Have you ever heard the term date yourself? Yeah, me either, until a few days ago. But then again, maybe I have, because the concept is the same as self-care.
So how do you date yourself?
Why would you even want to date yourself?
It was explained to me by a women, friend and counselor who found herself in the middle of a dysfunctional marriage about twenty-five years ago. She had been in the marriage when the reality of the situation hit her smack in the face.
Funny how reality has a way of getting redefined when we are called upon to make changes we don’t want to make.

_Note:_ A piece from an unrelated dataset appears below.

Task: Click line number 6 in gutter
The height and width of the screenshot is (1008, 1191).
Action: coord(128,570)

She told me she actually filed for a divorce four different times! Her husband kept “changing” and she really didn’t have firm boundaries or a support system in place to assist her in making this difficult decision based on what was best for her, the marriage and ultimately her husband.

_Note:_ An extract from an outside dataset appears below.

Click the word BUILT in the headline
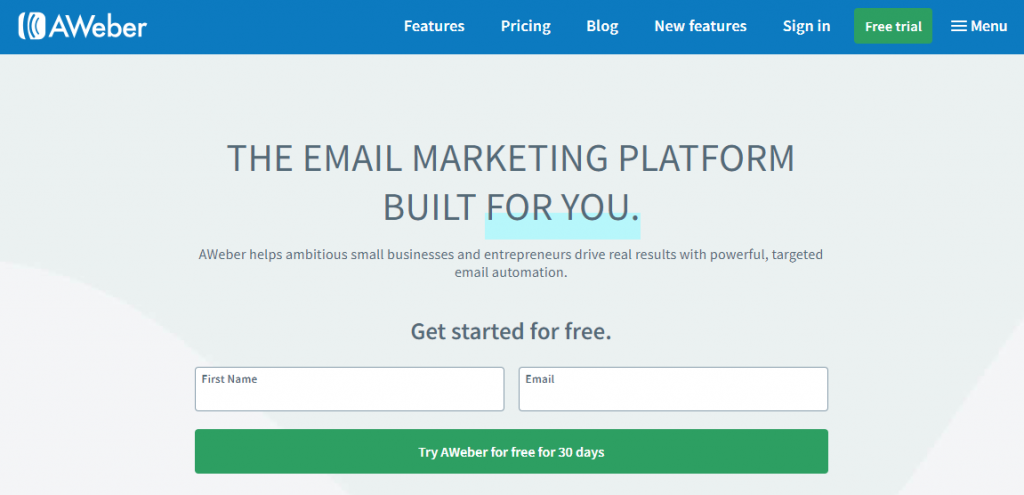The width and height of the screenshot is (1024, 495). [429, 208]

The divorce became final after the fourth time she filed and that’s when her date yourself plan was put into place. She was young when she got married that first time. She was young when she divorced, and like many young women who have codependent personally traits, she didn’t know who she really was.
The date yourself plan was a way to find out what she liked, didn’t like and who she was deep down, not who she could become depending on the people she was close to at the time.
She told me she went into a Baskin Robbins ice cream parlor. She asked the employee how much it would cost to taste all 32 flavors…well, make that 31. She really didn’t want to try bubble gum. The girl who was working obliged and they actually had a really good time since the store wasn’t busy.
When the employee asked her why she wanted to try every flavor she responded that she was newly divorced and trying to find out who she was. “I am dating myself”, she explained.
She then decided to go to see a movie all by herself. She even bought some popcorn and a drink! She did that a few times trying to discover what she really liked in a movie.
The last thing on her list was to go to an upscale restaurant by herself. She made a reservation, picked up a favorite magazine and even asked to be seated in the middle of the room instead of the quiet corner the hostess had first led her to.
I think her plan to date herself worked out for the best. Many of her friends thought it kind of a strange thing to do, especially when she told them she wasn’t dating (men) for at least a year.
My friend has now been married to a wonderful man for twenty years. She couldn’t be happier, she delights in telling everyone.
Her plan to date herself definitely worked for her.
Would you consider dating yourself? What are some things you would choose to do?